**ACTION ITEM**
Copy out every line from the records that includes "with".

Dataset excerpts:
..........

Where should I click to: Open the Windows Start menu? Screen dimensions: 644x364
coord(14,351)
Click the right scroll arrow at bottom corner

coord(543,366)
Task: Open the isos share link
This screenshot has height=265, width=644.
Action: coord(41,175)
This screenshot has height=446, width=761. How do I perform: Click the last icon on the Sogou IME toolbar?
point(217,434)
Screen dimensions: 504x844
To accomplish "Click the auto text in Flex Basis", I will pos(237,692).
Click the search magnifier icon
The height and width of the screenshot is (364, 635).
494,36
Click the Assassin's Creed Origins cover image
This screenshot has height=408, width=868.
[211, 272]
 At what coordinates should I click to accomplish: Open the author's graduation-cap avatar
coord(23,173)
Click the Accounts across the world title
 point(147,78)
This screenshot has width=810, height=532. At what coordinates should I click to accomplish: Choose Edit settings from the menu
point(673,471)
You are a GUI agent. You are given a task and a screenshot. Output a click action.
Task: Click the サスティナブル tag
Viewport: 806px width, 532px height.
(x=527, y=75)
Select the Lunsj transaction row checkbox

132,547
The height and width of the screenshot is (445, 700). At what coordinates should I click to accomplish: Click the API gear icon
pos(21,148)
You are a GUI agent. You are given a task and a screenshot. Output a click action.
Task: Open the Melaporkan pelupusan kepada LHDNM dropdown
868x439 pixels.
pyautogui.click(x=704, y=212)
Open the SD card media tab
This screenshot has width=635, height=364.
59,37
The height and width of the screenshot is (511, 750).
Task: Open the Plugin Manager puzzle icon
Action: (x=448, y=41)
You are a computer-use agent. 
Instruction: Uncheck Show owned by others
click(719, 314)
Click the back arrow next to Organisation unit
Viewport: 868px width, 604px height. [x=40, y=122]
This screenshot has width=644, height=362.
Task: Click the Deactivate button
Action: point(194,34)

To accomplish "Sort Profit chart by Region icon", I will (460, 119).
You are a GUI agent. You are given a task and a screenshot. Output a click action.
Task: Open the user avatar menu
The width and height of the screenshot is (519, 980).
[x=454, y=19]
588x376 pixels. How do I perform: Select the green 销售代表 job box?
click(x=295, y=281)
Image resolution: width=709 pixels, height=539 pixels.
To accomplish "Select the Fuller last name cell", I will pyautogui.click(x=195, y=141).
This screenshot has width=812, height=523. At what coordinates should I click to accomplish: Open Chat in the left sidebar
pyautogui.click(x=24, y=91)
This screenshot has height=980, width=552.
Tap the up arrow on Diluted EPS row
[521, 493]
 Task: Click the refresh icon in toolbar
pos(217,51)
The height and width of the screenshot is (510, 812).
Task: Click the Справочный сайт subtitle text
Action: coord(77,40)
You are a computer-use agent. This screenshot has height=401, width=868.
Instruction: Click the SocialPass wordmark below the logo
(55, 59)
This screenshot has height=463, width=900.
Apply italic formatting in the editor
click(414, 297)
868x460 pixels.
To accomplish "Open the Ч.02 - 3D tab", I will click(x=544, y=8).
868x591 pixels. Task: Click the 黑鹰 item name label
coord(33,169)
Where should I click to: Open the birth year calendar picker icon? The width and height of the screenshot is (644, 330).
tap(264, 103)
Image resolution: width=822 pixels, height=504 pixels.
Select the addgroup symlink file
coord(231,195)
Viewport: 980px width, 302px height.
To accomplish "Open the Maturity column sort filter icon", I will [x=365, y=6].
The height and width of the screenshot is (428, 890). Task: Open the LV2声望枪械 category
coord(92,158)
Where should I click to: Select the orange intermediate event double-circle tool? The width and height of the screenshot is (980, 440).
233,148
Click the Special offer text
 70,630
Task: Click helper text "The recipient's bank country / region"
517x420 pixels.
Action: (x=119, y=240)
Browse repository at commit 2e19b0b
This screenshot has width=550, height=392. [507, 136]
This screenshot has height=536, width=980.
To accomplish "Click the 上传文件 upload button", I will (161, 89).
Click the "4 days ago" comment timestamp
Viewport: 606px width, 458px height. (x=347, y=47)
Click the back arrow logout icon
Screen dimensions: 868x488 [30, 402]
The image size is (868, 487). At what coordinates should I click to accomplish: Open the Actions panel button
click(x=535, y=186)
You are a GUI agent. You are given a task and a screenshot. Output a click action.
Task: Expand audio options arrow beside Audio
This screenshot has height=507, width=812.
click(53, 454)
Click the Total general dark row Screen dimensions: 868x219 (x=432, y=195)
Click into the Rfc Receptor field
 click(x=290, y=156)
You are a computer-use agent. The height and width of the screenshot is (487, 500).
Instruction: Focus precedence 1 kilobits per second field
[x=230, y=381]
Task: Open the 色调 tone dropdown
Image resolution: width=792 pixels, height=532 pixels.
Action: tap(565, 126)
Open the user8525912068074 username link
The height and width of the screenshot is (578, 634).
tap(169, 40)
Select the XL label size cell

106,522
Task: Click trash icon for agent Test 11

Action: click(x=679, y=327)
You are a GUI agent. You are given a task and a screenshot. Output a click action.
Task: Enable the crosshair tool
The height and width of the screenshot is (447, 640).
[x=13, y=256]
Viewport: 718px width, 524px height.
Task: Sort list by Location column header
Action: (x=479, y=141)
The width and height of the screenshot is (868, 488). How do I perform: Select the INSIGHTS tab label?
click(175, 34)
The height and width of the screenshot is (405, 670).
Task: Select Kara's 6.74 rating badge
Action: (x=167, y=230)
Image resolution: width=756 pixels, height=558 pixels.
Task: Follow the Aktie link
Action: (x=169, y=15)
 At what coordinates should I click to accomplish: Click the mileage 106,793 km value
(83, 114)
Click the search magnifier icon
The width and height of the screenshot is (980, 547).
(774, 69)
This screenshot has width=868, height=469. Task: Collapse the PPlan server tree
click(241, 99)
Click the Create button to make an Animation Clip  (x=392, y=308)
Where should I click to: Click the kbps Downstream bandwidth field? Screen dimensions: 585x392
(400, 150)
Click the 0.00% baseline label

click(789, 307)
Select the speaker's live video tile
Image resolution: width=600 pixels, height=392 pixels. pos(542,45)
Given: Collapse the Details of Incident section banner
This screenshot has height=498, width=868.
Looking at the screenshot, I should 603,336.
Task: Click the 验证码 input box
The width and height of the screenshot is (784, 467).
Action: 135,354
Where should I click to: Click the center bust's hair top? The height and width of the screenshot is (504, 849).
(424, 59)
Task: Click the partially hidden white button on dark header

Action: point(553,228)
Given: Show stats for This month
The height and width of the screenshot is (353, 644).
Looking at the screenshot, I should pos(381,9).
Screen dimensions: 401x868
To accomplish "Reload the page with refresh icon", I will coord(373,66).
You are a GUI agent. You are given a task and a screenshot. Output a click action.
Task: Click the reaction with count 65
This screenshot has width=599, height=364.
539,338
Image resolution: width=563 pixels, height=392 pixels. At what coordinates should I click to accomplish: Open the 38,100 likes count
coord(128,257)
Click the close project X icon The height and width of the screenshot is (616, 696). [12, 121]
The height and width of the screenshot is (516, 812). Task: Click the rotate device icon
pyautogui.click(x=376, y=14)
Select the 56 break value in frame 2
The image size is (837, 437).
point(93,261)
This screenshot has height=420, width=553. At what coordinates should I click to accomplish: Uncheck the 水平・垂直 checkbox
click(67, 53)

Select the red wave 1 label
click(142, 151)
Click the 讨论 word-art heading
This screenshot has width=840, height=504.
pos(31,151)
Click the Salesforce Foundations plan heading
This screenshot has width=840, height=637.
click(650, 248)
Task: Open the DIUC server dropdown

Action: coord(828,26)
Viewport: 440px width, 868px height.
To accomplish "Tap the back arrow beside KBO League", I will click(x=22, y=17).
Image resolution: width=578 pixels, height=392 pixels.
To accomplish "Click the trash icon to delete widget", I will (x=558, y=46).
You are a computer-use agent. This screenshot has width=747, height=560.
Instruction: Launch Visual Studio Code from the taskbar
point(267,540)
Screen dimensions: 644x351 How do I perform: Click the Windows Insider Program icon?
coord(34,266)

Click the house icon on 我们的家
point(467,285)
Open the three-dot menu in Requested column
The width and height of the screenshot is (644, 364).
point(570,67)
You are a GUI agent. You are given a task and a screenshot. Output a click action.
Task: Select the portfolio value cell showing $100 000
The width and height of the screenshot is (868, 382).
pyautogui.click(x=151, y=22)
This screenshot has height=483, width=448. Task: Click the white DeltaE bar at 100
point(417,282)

..........

**EXERCISE RESPONSE**
To accomplish "Reload the page with refresh icon", I will coord(373,66).
Task: Click the reaction with count 65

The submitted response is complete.